SMN2 Copy Number and Spinal Muscular Atrophy
The number of SMN2 copies influences the severity of Spinal Muscular Atrophy (SMA), a genetic disorder primarily caused by mutations in the SMN1 gene. Patients with SMA have a homozygous deletion of the SMN1 gene, meaning they lack functional SMN1 protein. For these individuals, the SMN2 gene is the primary source of any functional SMN protein.
A higher SMN2 copy number correlates with a milder SMA phenotype because more SMN2 copies mean more functional SMN protein can be produced, partially compensating for the SMN1 deficiency. For instance, individuals with SMA Type 1, the most severe form, have one or two copies of SMN2 and experience severe muscle weakness early in life. Conversely, those with SMA Type 4, a milder, adult-onset form, have three to five copies of SMN2, and may not notice symptoms until adulthood. While a positive correlation exists between SMN2 copy number and disease severity, it is not an absolute predictor, and other genetic factors can also influence the clinical presentation.
How SMN2 Copy Number is Determined
Determining the SMN2 copy number requires genetic testing. This testing is performed for diagnostic purposes in individuals suspected of having SMA, or as part of carrier screening. Common laboratory methods used for this analysis include quantitative polymerase chain reaction (qPCR) and Multiplex Ligation-dependent Probe Amplification (MLPA).

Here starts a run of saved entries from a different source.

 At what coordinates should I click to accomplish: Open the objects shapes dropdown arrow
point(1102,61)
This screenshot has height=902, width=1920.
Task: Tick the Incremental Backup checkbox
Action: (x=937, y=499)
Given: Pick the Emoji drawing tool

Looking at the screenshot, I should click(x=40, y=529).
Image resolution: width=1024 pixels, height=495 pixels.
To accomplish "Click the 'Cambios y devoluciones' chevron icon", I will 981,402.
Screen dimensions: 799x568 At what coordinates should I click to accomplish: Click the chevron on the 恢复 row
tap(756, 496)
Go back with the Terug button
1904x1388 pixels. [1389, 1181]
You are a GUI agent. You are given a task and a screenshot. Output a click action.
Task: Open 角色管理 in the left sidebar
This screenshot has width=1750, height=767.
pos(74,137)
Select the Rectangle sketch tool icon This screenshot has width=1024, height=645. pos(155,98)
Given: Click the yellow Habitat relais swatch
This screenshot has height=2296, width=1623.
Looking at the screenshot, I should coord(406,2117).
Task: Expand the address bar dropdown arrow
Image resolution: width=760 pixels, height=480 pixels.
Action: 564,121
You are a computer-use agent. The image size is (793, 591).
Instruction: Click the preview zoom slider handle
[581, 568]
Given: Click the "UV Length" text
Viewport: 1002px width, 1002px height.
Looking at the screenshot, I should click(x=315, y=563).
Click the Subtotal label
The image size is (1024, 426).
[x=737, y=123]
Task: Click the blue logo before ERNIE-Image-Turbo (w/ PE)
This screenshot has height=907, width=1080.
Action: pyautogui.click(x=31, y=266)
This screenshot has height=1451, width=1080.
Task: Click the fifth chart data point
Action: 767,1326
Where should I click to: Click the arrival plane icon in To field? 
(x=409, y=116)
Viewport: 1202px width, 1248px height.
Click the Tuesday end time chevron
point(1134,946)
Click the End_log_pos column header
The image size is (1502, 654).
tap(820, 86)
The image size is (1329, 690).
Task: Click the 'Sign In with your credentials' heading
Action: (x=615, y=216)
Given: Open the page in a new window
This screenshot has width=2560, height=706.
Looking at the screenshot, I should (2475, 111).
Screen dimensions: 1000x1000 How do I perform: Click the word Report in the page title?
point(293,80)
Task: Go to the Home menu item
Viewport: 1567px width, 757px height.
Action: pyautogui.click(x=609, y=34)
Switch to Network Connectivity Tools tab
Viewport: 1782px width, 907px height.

MLPA is a widely used technique that quantifies nucleic acid sequences in a single reaction, effective for detecting SMN1 and SMN2 copy numbers. Quantitative PCR also accurately measures SMN1 and SMN2 copy numbers. While these methods are routinely used in clinical laboratories, they primarily detect the total copy number and may not identify certain complex genetic rearrangements.